DIVERSABILITA’. Veneto, regione a favore dell’abbattimento barriere architettoniche e culturali

Quante sono le barriere che ogni giorno devono affrontare i disabili? Sicuramente molte di più di quanto immaginiamo. Lo ha sottolineato oggi a Piazzola sul Brenta (Padova), l’Assessore regionale alle politiche sociali Antonio De Poli aprendo i lavori del "Forum delle disabilità: prevenzione e tutela". Non si tratta solo degli impedimenti fisici ed architettonici presenti nelle nostre città, ma anche dei pregiudizi culturali che impediscono una piena integrazione nella società.

"La condizione di disabilità – ha dichiarato l’assessore – va affrontata anche nell’ambito delle questioni che attengono i diritti umani. E quando si parla di persone disabili va ormai chiarito che si tratta di un insieme molto diversificato per tipo di disabilità, per complessità e grado di dipendenza, per risorse e reazioni personali, per età, sesso, status, gruppo sociale di appartenenza e come tale richiede un’attenzione trasversale in tutte le politiche sociali. E va chiarito inoltre che vanno abbattute le barriere mentali, culturali che abbiamo dentro noi stessi se vogliamo poi che siano superate all’interno della società e se vogliamo superare le discriminazioni. E se vogliamo, soprattutto, passare da una concezione che vede la disabilità come diversità a una che la inserisce nel contesto di ‘normalità’ di tutti i giorni, perché a tutti può succedere di attraversare periodi di non autosufficienza".

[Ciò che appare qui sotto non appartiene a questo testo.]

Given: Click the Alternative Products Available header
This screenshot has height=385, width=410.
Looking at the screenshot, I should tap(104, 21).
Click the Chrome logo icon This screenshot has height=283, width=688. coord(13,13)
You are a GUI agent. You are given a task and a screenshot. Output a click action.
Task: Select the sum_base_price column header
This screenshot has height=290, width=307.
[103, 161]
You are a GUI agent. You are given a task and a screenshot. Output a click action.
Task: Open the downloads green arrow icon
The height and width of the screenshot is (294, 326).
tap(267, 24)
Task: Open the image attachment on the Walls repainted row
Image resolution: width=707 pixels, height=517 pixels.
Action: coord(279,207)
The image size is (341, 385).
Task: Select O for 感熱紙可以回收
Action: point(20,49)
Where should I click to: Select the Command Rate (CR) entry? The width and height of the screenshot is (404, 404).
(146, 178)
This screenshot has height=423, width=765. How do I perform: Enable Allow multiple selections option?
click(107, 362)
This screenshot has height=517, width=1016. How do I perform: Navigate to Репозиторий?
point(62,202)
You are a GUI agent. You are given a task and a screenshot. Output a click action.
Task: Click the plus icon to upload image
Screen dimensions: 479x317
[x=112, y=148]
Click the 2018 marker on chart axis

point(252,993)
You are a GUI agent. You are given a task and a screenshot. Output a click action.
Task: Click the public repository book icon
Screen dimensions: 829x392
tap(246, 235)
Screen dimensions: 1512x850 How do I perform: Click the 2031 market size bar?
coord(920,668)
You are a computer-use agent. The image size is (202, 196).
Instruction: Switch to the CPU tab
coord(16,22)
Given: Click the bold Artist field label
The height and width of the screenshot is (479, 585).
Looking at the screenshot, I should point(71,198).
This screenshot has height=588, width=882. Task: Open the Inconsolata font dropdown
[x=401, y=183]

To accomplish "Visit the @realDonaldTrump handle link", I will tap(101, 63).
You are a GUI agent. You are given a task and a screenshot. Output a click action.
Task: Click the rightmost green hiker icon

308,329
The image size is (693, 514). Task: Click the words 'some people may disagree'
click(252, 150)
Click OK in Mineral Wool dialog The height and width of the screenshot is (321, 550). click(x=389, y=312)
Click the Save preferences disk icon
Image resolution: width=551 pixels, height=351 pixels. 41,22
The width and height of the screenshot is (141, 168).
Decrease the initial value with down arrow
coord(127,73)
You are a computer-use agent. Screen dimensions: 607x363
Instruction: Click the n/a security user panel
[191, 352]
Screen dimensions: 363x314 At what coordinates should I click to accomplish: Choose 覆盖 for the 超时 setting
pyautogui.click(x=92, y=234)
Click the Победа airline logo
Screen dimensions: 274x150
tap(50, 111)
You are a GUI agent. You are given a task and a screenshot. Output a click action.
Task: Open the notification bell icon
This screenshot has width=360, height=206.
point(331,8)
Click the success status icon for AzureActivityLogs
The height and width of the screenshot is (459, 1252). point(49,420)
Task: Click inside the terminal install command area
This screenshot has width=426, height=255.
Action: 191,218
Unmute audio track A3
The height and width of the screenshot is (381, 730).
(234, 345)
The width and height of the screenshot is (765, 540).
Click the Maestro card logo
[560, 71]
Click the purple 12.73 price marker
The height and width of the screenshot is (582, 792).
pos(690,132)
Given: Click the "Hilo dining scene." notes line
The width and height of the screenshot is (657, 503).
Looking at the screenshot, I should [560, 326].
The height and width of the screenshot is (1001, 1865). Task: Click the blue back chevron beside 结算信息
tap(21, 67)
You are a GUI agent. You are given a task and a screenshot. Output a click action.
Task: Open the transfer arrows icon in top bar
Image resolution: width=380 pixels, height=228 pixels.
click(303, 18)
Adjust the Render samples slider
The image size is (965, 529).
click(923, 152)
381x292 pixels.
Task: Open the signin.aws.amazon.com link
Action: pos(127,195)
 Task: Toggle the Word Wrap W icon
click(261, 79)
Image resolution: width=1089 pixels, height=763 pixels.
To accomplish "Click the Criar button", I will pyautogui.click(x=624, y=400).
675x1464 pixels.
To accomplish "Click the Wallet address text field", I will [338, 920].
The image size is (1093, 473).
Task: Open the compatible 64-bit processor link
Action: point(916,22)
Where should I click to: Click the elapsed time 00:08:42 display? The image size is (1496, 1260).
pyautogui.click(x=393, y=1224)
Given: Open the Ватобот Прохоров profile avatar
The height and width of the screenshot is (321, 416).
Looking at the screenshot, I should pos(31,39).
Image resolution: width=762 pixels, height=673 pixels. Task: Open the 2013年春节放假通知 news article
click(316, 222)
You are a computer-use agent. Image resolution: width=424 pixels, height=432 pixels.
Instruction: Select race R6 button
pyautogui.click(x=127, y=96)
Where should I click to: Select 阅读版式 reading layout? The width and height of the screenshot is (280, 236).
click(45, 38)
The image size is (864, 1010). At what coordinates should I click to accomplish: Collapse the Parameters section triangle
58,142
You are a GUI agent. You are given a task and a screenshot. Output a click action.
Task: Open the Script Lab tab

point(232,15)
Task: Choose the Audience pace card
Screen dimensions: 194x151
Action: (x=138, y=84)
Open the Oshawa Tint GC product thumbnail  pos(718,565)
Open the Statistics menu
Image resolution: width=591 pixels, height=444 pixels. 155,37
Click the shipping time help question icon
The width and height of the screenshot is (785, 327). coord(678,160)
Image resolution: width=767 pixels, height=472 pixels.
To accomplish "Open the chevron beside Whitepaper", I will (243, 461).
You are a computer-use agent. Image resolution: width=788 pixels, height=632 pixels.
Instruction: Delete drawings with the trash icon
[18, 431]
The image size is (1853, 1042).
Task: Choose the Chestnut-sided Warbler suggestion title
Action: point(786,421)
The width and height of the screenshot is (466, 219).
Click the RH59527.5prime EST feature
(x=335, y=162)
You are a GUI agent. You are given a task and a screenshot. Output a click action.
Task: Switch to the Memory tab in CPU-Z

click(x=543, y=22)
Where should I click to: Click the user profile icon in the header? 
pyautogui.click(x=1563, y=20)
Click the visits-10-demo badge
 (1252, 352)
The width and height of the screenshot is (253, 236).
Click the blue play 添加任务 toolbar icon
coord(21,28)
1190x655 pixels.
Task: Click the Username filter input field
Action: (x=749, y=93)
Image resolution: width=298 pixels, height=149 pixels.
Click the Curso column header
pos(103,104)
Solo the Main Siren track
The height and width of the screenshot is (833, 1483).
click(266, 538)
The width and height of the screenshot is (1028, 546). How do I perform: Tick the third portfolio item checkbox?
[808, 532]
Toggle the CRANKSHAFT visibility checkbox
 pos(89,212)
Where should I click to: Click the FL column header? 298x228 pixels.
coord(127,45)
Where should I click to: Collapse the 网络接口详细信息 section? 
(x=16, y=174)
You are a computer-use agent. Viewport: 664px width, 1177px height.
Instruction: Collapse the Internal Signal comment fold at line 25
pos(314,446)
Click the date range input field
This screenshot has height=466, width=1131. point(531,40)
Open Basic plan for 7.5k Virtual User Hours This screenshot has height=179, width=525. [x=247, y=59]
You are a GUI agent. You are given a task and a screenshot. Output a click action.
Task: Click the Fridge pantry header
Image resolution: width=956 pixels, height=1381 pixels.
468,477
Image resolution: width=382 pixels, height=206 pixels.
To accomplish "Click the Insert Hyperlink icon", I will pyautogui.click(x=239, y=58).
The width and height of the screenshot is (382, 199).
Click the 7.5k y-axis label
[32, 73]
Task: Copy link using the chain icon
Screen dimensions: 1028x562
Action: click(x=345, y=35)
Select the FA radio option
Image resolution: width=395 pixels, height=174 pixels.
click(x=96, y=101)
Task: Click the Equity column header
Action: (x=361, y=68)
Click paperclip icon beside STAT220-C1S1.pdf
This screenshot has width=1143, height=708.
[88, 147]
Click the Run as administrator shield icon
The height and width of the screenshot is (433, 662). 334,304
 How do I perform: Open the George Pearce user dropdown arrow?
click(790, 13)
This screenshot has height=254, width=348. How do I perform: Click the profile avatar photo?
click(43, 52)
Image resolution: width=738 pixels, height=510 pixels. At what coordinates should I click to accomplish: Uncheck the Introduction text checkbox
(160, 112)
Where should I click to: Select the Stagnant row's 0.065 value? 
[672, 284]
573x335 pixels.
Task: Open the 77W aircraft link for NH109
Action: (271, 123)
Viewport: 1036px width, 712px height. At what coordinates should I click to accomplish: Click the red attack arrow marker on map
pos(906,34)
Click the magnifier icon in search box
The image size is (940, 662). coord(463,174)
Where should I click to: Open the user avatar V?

De Poli ha anche illustrato l’assegnazione di risorse destinata dal 2003 al 2006 al settore della disabilità. La regione Veneto è passata da un totale di finanziamenti di oltre 58 milioni di euro nel 2003 a oltre 76 milioni e mezzo di euro nel bilancio 2006, con cui è stato inoltre istituito uno specifico Fondo regionale per la domiciliarietà di 18 milioni di euro. In concreto sono stati realizzati diversi progetti: Vita Indipendente, invalidità civili, le leggi di settore per i disabili gravi e gravissimi, i Ceod, l’eliminazione delle barriere architettoniche, sostegni finanziari per strumenti guida e altri ausili, assistenza riabilitativa residenziale, adeguamento e realizzazione delle strutture residenziali e rinnovo impianti e arredi.